私が哲学倫理学を学ぶのと並行して宗教学、というか様々な宗教の啓典を読んでいたが、
イスラム教に関してはコーランは比較的手に入れやすいし大学生の時に読んであるが、
実際の生活においてコーランと並んでイスラム教の生活で参考にされるハディース(言行録)に関してはそもそも見ることすらままならない状態であった。
自分もコーランをボロボロになるまで読んだ後、ハディースを何年探したかわからなくなったし、
その間に教養的な意味で放送大学のアラビア語の初歩みたいな講義に出て単位を取ったり、
色々周りからは理解し難い行動を頻繁に行いましたが、
この間用事があって出かけた先の大きな本屋に行っていつもの通り岩波文庫の青の本を眺めていたら、
「ムハンマドのことば」という見慣れない本が置いてあってその下にハディースと書いてあったので激ヤバ即ゲットしました。
自分の一族の中でも私は不可解な行動に定評があるとはよく言われますが、私は自分の知識欲に忠実なだけです。
興味のあることについて知らなかったり知ろうとしなかったりするのは恥に近いものがあります。
スーパーやデパートなどでハラールフード(イスラム教の禁忌ではない食べ物)を取り扱う場所が増えたり、
国際空港や大きな施設でも各宗教に応じた礼拝所ができるなど、イスラム教に関することに対して無関心では済まされなくなりつつあります。
無知は罪である、とソクラテスが言ったが、知ろうとしないことはさらに深い罪である(こちらは誰が言ったか忘れました)
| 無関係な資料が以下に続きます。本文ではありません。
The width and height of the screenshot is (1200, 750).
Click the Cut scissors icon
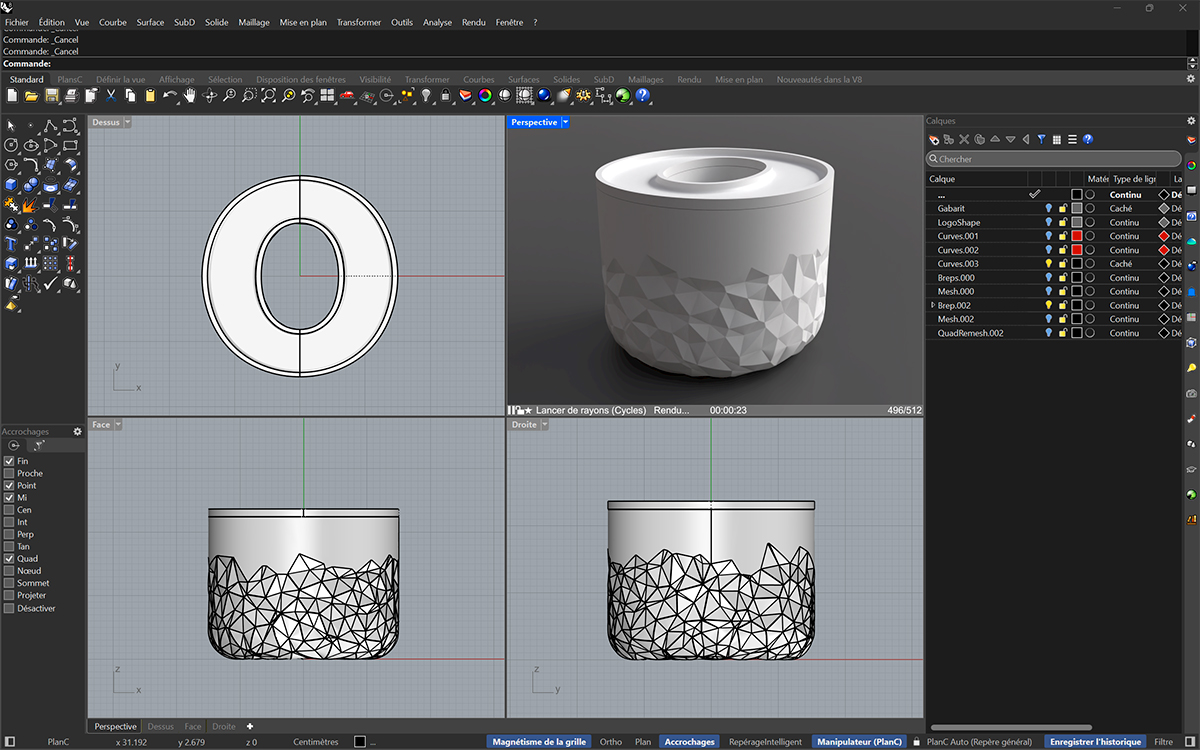tap(111, 96)
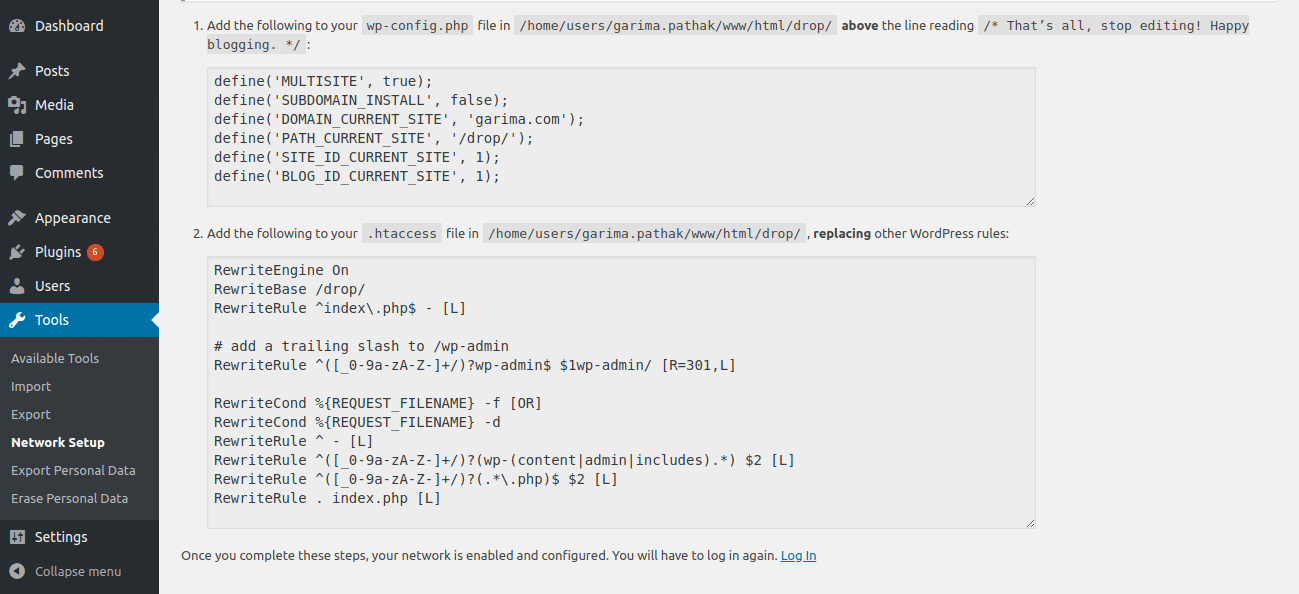Click the Pages icon in sidebar
This screenshot has width=1299, height=594.
tap(17, 139)
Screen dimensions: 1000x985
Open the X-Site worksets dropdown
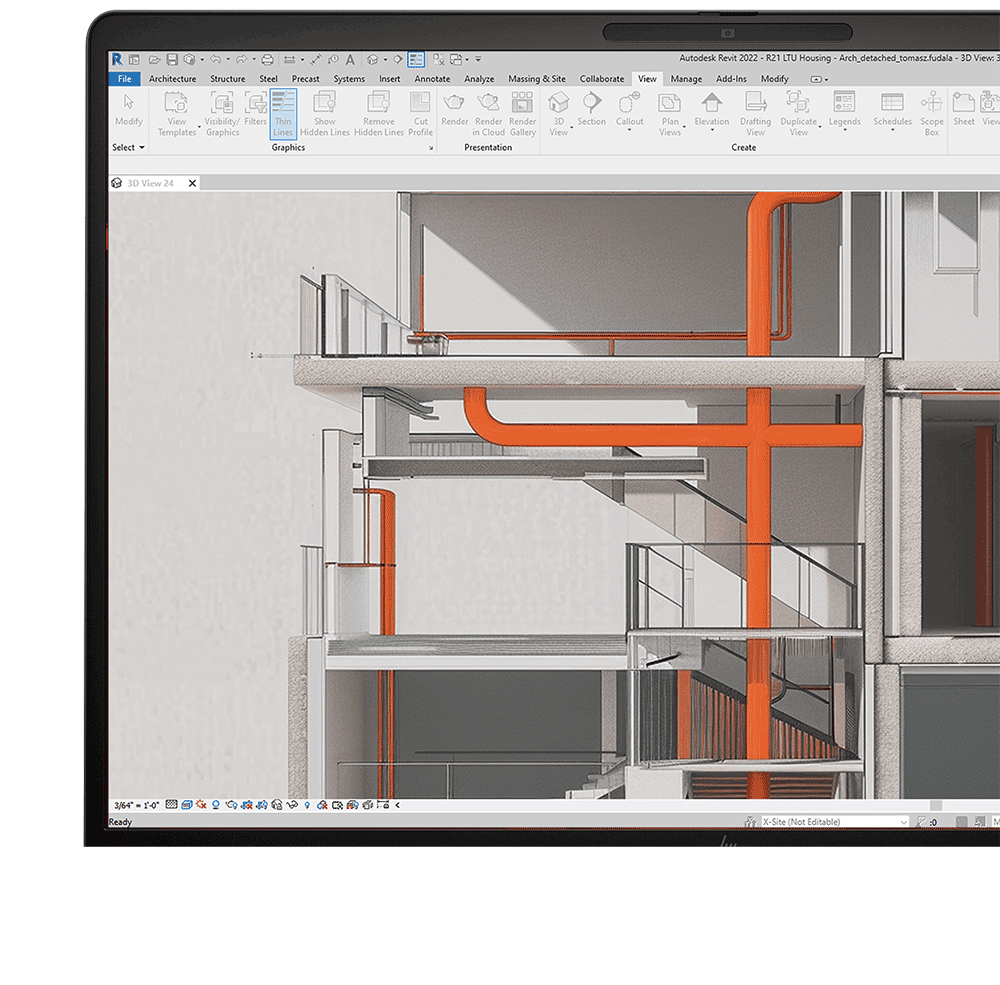(x=905, y=820)
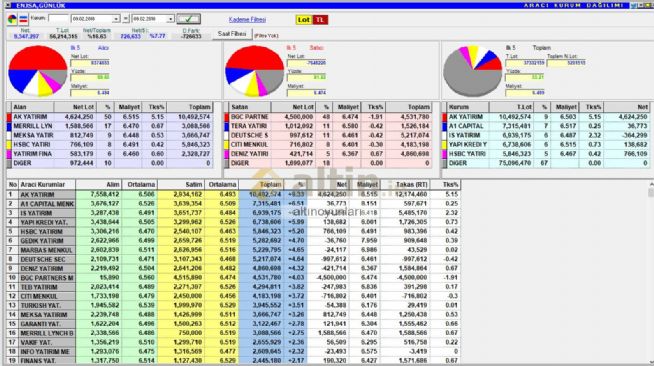Click the pie chart view icon
Image resolution: width=654 pixels, height=366 pixels.
pos(12,19)
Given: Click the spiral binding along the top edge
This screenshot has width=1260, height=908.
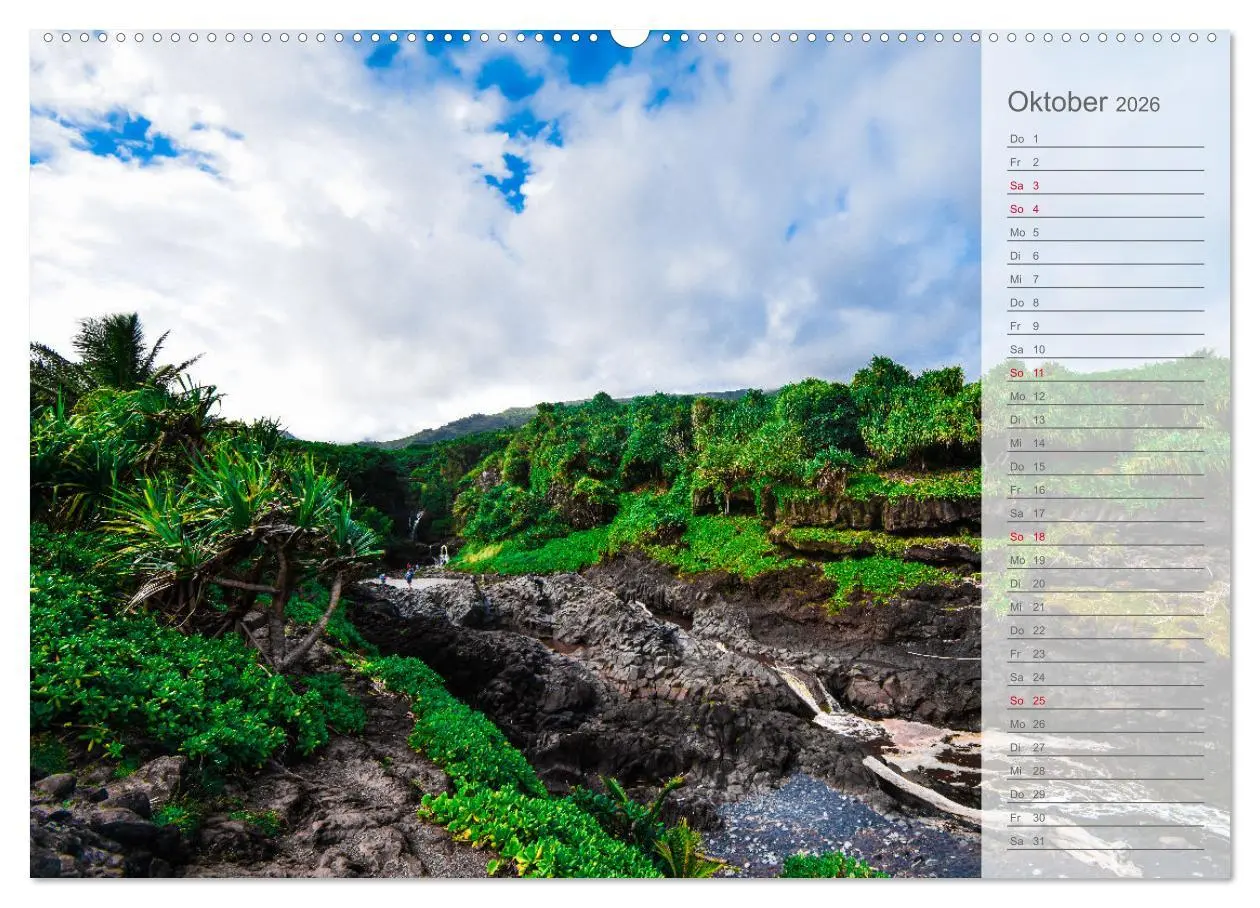Looking at the screenshot, I should click(x=300, y=38).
あらゆる世界と情報が接近しつつあるのに無関心では無作法になってしまう。
ある行動については因果があるのに、ニュースなどでは結果だけ知らされるから因果が見えない。
一つの結末に繋がっている糸のような線が網目のように繋がっていても、
知らなければ因果と認識されないのであればできる範囲でも知るしかない。
どうあがいても手に入らない秘伝や理由があるならやむを得ないが、目に入るものは目にしなければならない。
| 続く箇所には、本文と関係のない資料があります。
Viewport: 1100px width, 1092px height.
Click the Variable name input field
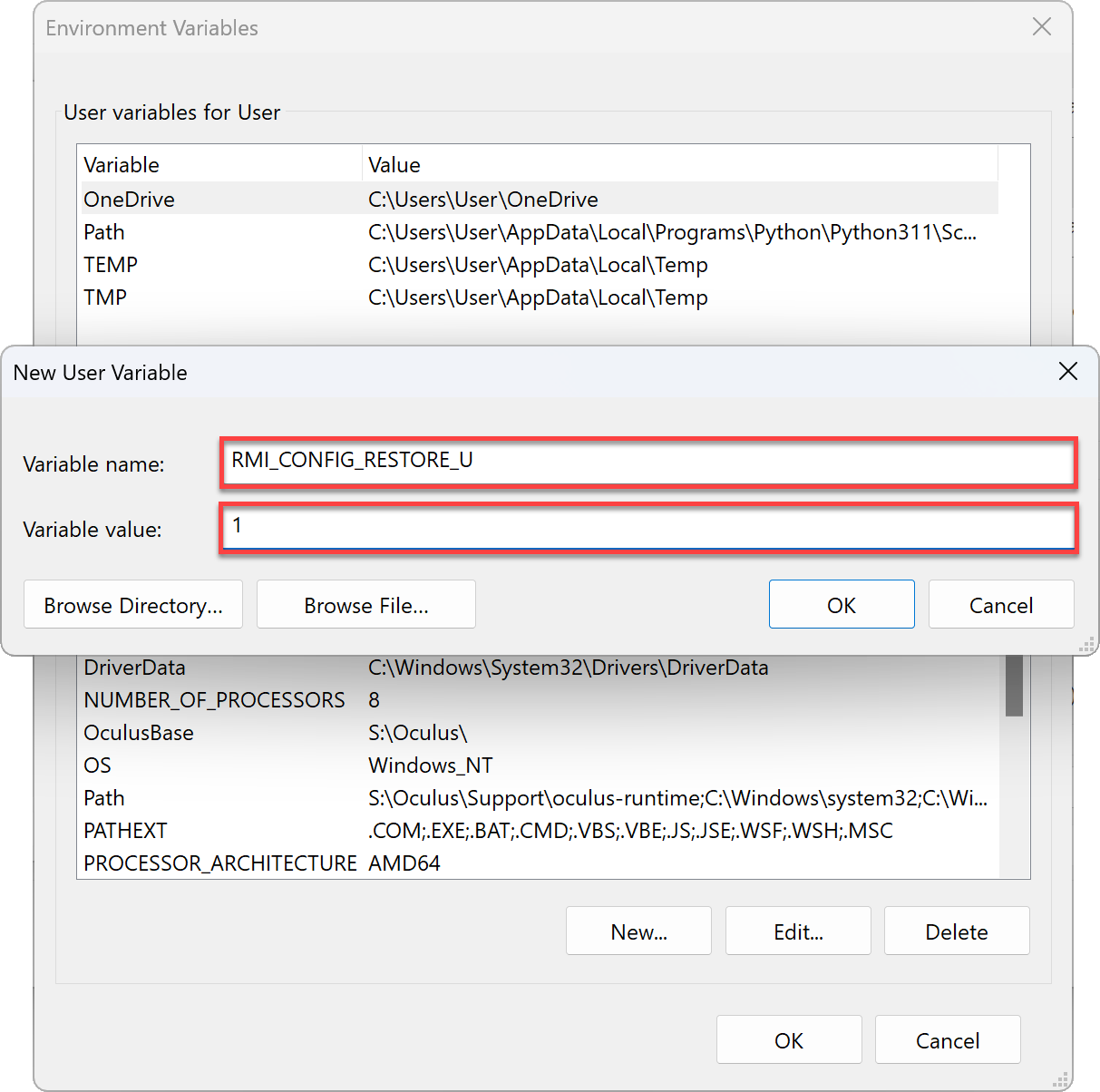[647, 463]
たとえ自らがどのような境遇に置かれようとも、そこだけは背いてはいけないものであり、
私が私自身に対して課するべきものなのである。
なおハディースと一緒にニーチェの『人間的な、あまりに人間的な』とか『悦ばしき知識』なども買って帰りましたので、
人生とは不可解なものであります。不可解ではありますが、生きている限りは学ぶしかありません。